When you’re Santa Claus’ daughter, you have to be crafty. Kate’s kids grew up seeing pictures of their grandfather dressed up as Santa, but never saw him donning the getup in person. When one asked their mother what the secret was, she explained that Santa has helpers. People like their grandpa would stand in and gather all the information about what the kids of the world wanted. Even in fiction, Colin was a helper.
Kate lost a sister in a car accident in 2000. That crash tore through the family and meant that Kate’s sister never got to see her father bring joy to the community in the decades to come. Although the Santa Claus role predated that tragedy, both mother and daughter agree that the loss was part of what kept Colin going.
“He spent more than 22 years getting my mom through losing a daughter. I think Santa really helped him to do that,” Kate said.
For Mary Ann, her husband’s support during the loss of her daughter was tremendous – and support, of one kind or another, is a thread that reaches as far back as the family has been in Whitehall. Nine months after coming to town from Dannemora, the young family was displaced by a fire. Mary Ann remembers standing out in the street on a March night, wondering what would come next.
“Then, a Whitehall man offered us a furnished place above his apartment and said we could stay there. I never forgot that. We had been trying to move back to Dannemora – both of our hometowns – but after that, we decided this was the place we were going to stay.”
After that, the family joined hands with their community and never let go. Colin Thompson would join Whitehall’s Skenesborough Volunteer Fire Company, join the local Elk’s Lodge, and become a figurehead in his church. Even though his Santa legacy is what young people tend to remember, it all goes deeper.
Christmas in memory
Colin put down the Santa suit in 2019, due to immune system issues after becoming diagnosed with multiple myeloma, a type of cancer that forms in white blood cells. He spent five years receiving treatment, first at a facility in Boston and then at Glens Falls Hospital. He never lost his hair or got severely sick. In the end, he died of a cardiac issue – with less than two full weeks to go until Christmas.
The community mourned Thompson’s loss with the closure of Skene Manor early for the season. Typically, the manor stays open into some late December weekends. The weekend following Thompson’s death, it stayed closed, following an announcement that it would stay that way until the spring.

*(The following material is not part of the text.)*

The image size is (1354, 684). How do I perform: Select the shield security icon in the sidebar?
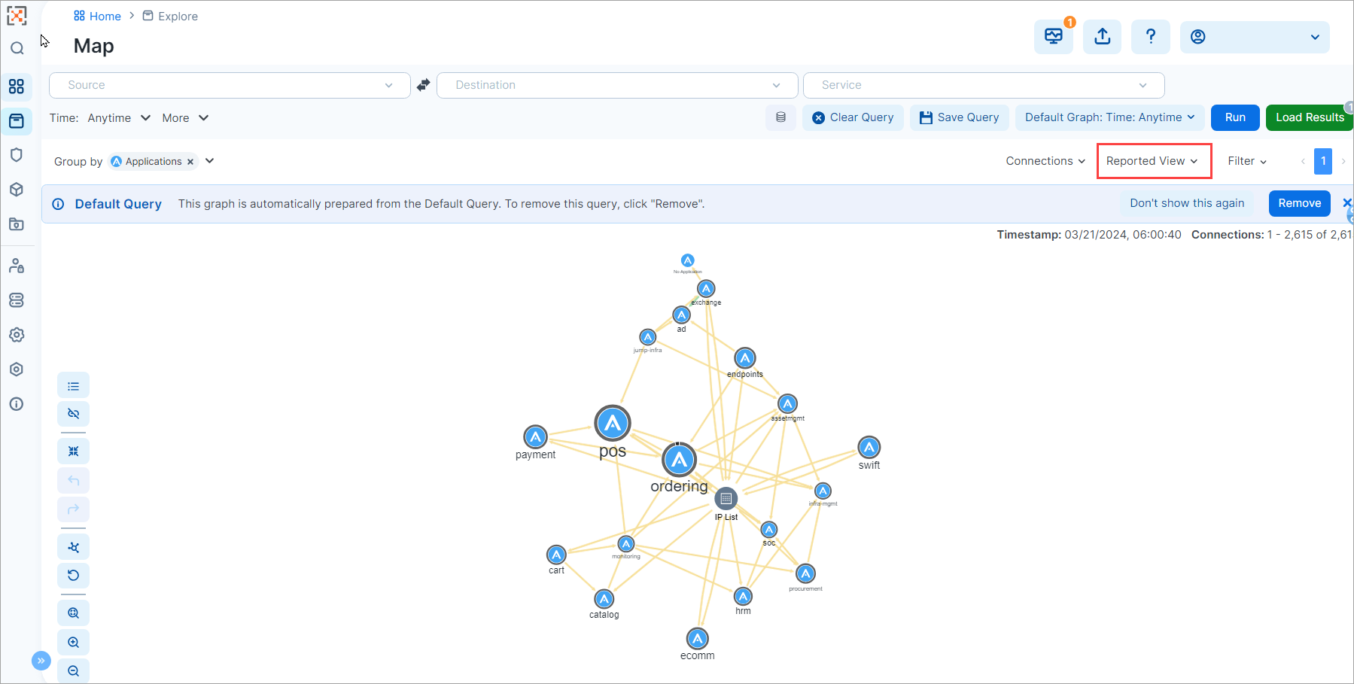click(17, 155)
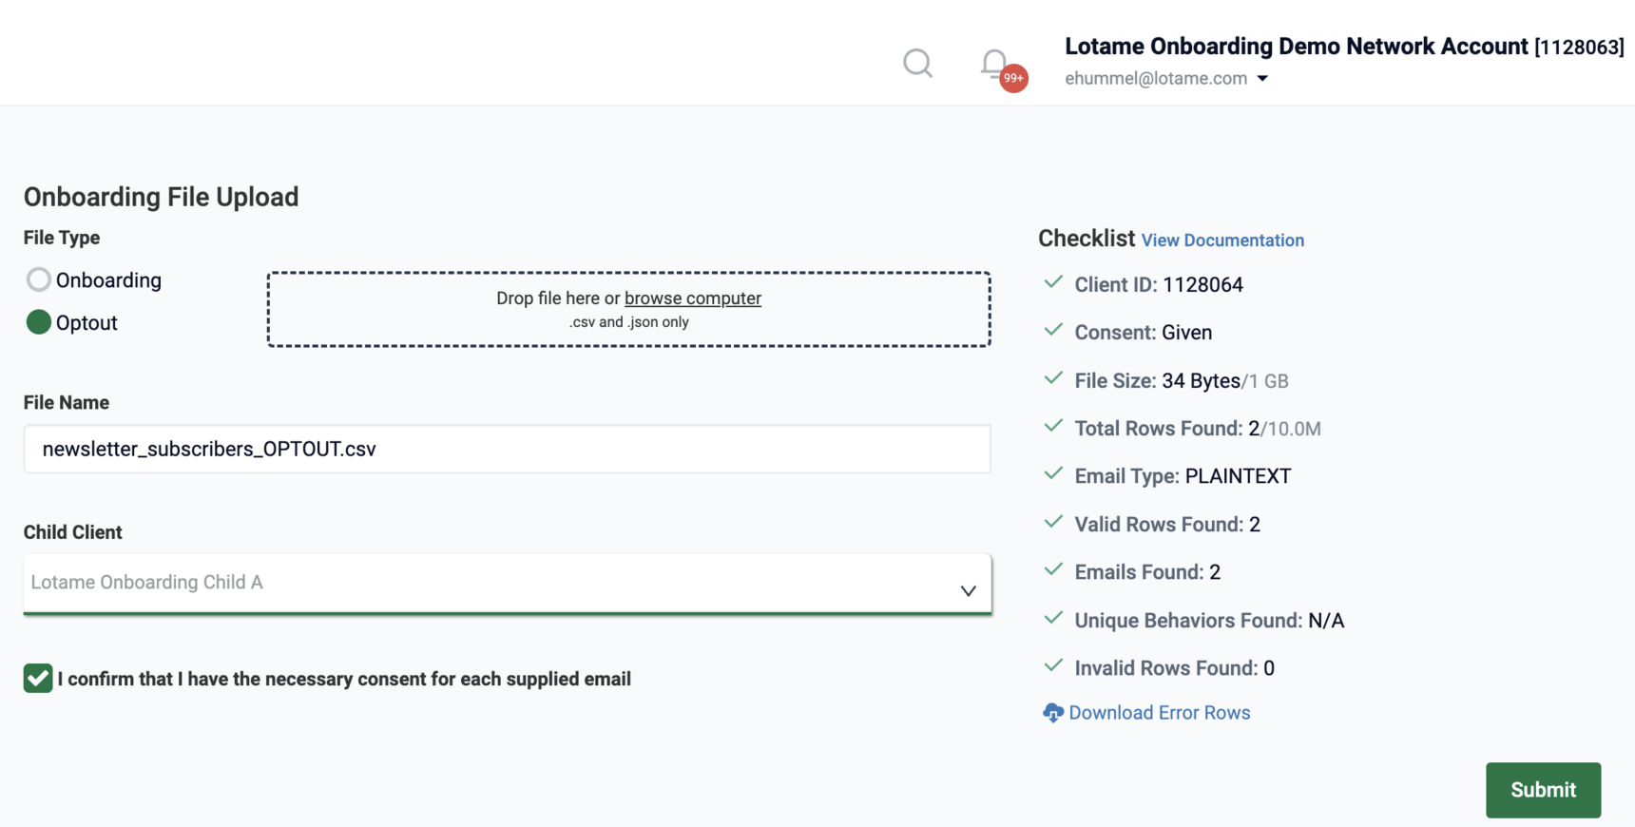
Task: Click the browse computer link
Action: [692, 298]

The voices who speak about Colin Thompson remember him as kindhearted, through and through. His daughter remembers him as the one who would always have to leave Christmas Eve dinner a bit early – after an evening of bringing joy to his family and loved ones in the privacy of the home, it would be time to give the rest of Whitehall a turn at a community holiday gathering. For local kids, it was a simple fact that Santa Claus lives in Whitehall. To his wife, all of those memories are right in line with what she would wish for.
“I hope people remember him as being kind and generous with his time. Most people who knew him more recently knew him as Santa Claus, and I think that’s how most people will remember him.”